**What the task requires:** Return the listing below unchanged, but without pictures.

**Records shown:**
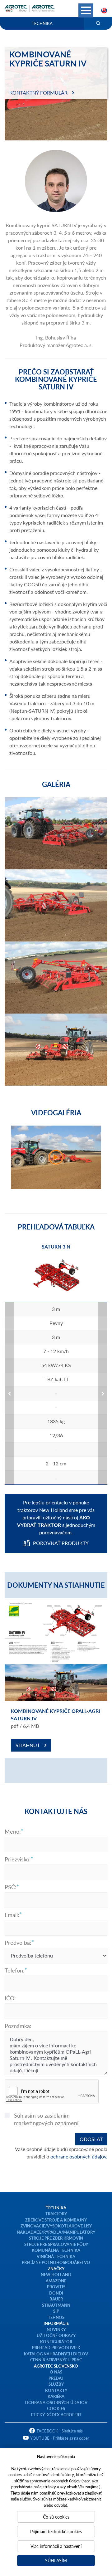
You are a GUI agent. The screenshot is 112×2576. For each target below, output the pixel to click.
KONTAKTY (56, 2390)
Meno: (13, 1831)
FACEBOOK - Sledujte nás (60, 2431)
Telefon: (15, 1970)
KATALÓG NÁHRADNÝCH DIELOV (56, 2354)
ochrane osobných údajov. (78, 2156)
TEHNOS (56, 2317)
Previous (9, 1393)
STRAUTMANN (56, 2305)
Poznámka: (18, 2026)
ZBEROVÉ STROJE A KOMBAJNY (56, 2220)
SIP (56, 2311)
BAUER (56, 2299)
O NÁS (56, 2372)
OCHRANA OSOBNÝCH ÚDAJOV (56, 2402)
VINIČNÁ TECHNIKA (56, 2256)
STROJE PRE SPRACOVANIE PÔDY (56, 2244)
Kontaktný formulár (38, 93)
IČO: (10, 1998)
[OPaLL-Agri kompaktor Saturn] (56, 1157)
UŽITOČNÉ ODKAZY (56, 2335)
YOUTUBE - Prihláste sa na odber (59, 2438)
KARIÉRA (56, 2396)
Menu (85, 10)
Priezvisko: (18, 1859)
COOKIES (56, 2408)
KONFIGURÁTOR (56, 2341)
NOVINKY (56, 2329)
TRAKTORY (56, 2214)
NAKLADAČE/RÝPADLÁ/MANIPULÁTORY (56, 2232)
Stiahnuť (28, 1745)
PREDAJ (56, 2378)
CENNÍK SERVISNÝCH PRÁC (56, 2360)
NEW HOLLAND (56, 2274)
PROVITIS (56, 2287)
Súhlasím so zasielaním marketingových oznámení (46, 2119)
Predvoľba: (18, 1942)
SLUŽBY (56, 2384)
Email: (12, 1915)
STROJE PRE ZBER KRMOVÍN (56, 2238)
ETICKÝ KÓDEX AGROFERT (56, 2414)
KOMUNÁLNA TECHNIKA (56, 2250)
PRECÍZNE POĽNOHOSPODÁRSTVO (56, 2262)
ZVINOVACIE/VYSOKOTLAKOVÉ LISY (56, 2226)
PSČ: (10, 1887)
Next (102, 1393)
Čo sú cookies (56, 2517)
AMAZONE (56, 2281)
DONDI (56, 2293)
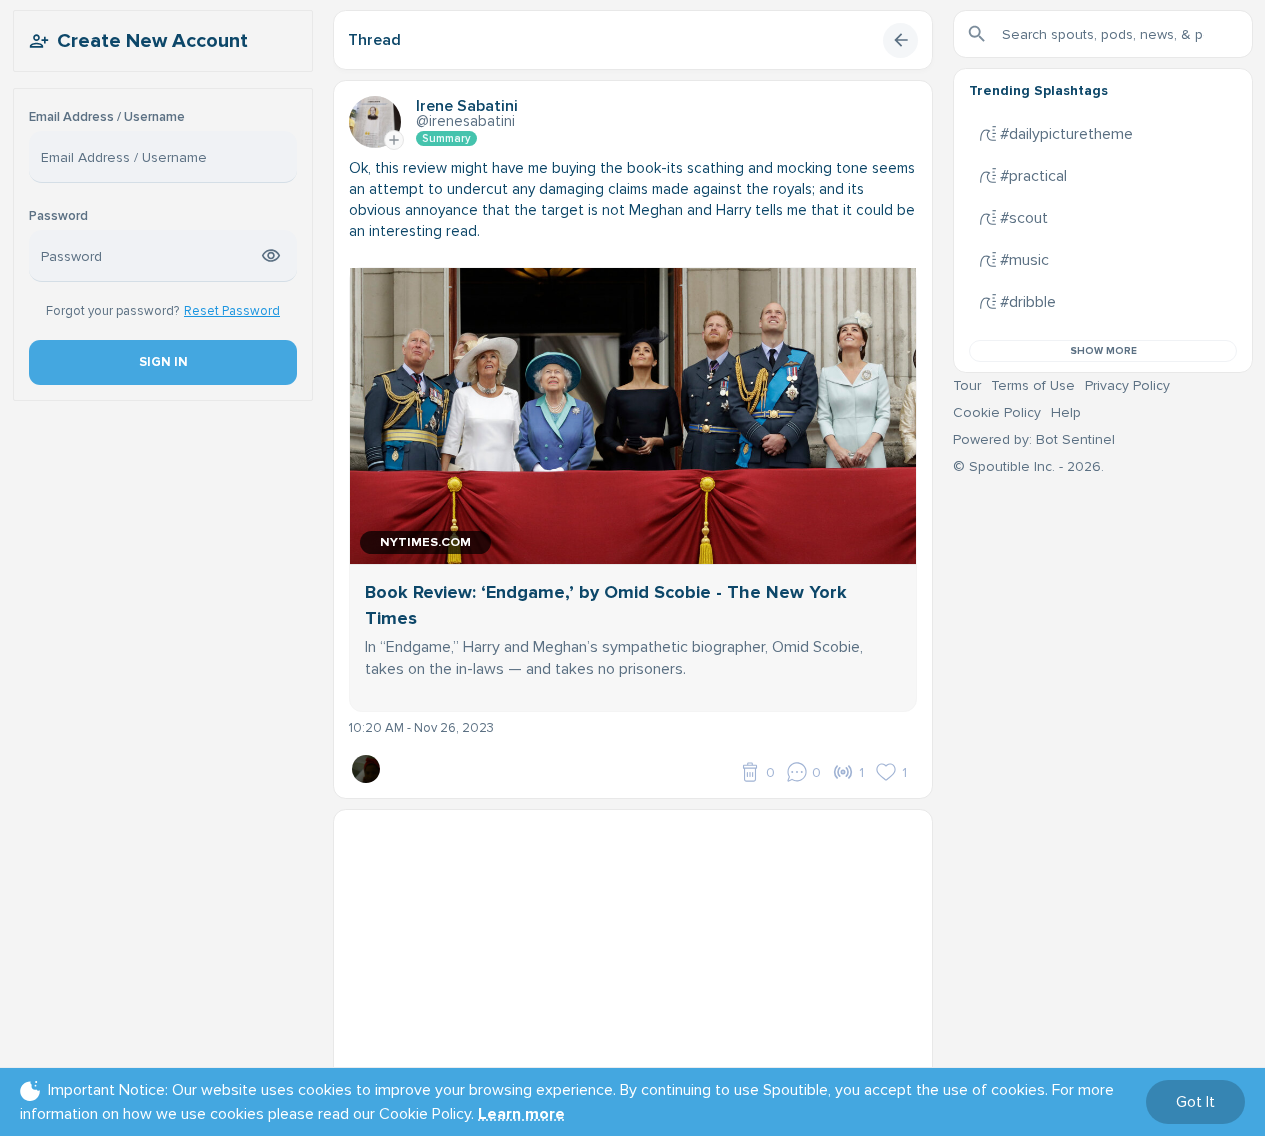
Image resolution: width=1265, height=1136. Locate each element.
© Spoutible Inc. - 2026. (1028, 466)
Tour (967, 385)
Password (58, 216)
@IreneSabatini (465, 121)
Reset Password (232, 311)
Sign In (162, 362)
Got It (1195, 1102)
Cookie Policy (997, 412)
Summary (446, 138)
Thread (374, 40)
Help (1066, 412)
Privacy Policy (1127, 385)
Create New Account (152, 41)
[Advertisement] (633, 950)
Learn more (521, 1114)
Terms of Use (1033, 385)
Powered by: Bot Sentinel (1034, 439)
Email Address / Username (107, 117)
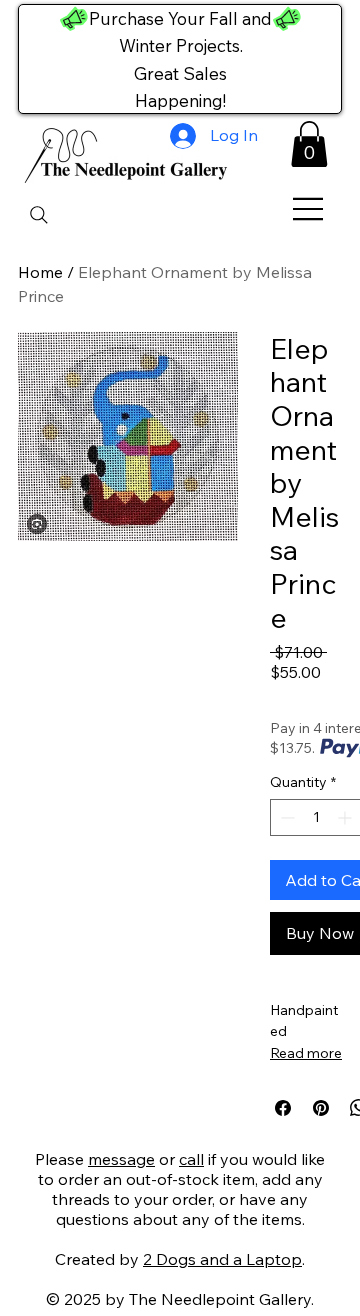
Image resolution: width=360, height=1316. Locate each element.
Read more (306, 1053)
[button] (309, 144)
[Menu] (309, 209)
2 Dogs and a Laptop (222, 1259)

**Problem solution:**
You are a GUI agent. The screenshot is 112×2576. For each target below, output the pixel to click.
KONTAKTY (56, 2390)
Meno: (13, 1831)
FACEBOOK - Sledujte nás (60, 2431)
Telefon: (15, 1970)
KATALÓG NÁHRADNÝCH DIELOV (56, 2354)
ochrane osobných údajov. (78, 2156)
TEHNOS (56, 2317)
Previous (9, 1393)
STRAUTMANN (56, 2305)
Poznámka: (18, 2026)
ZBEROVÉ STROJE A KOMBAJNY (56, 2220)
SIP (56, 2311)
BAUER (56, 2299)
O NÁS (56, 2372)
OCHRANA OSOBNÝCH ÚDAJOV (56, 2402)
VINIČNÁ TECHNIKA (56, 2256)
STROJE PRE SPRACOVANIE PÔDY (56, 2244)
Kontaktný formulár (38, 93)
IČO: (10, 1998)
[OPaLL-Agri kompaktor Saturn] (56, 1157)
UŽITOČNÉ ODKAZY (56, 2335)
YOUTUBE - Prihláste sa na odber (59, 2438)
KARIÉRA (56, 2396)
Menu (85, 10)
Priezvisko: (18, 1859)
COOKIES (56, 2408)
KONFIGURÁTOR (56, 2341)
NOVINKY (56, 2329)
TRAKTORY (56, 2214)
NAKLADAČE/RÝPADLÁ/MANIPULÁTORY (56, 2232)
Stiahnuť (28, 1745)
PREDAJ (56, 2378)
CENNÍK SERVISNÝCH PRÁC (56, 2360)
NEW HOLLAND (56, 2274)
PROVITIS (56, 2287)
Súhlasím so zasielaním marketingových oznámení (46, 2119)
Predvoľba: (18, 1942)
SLUŽBY (56, 2384)
Email: (12, 1915)
STROJE PRE ZBER KRMOVÍN (56, 2238)
ETICKÝ KÓDEX AGROFERT (56, 2414)
KOMUNÁLNA TECHNIKA (56, 2250)
PRECÍZNE POĽNOHOSPODÁRSTVO (56, 2262)
ZVINOVACIE/VYSOKOTLAKOVÉ LISY (56, 2226)
PSČ: (10, 1887)
Next (102, 1393)
Čo sú cookies (56, 2517)
AMAZONE (56, 2281)
DONDI (56, 2293)
Image resolution: width=1265, height=1136. Locate each element.
© Spoutible Inc. - 2026. (1028, 466)
Tour (967, 385)
Password (58, 216)
@IreneSabatini (465, 121)
Reset Password (232, 311)
Sign In (162, 362)
Got It (1195, 1102)
Cookie Policy (997, 412)
Summary (446, 138)
Thread (374, 40)
Help (1066, 412)
Privacy Policy (1127, 385)
Create New Account (152, 41)
[Advertisement] (633, 950)
Learn more (521, 1114)
Terms of Use (1033, 385)
Powered by: Bot Sentinel (1034, 439)
Email Address / Username (107, 117)
Image resolution: width=360, height=1316. Locate each element.
Read more (306, 1053)
[button] (309, 144)
[Menu] (309, 209)
2 Dogs and a Laptop (222, 1259)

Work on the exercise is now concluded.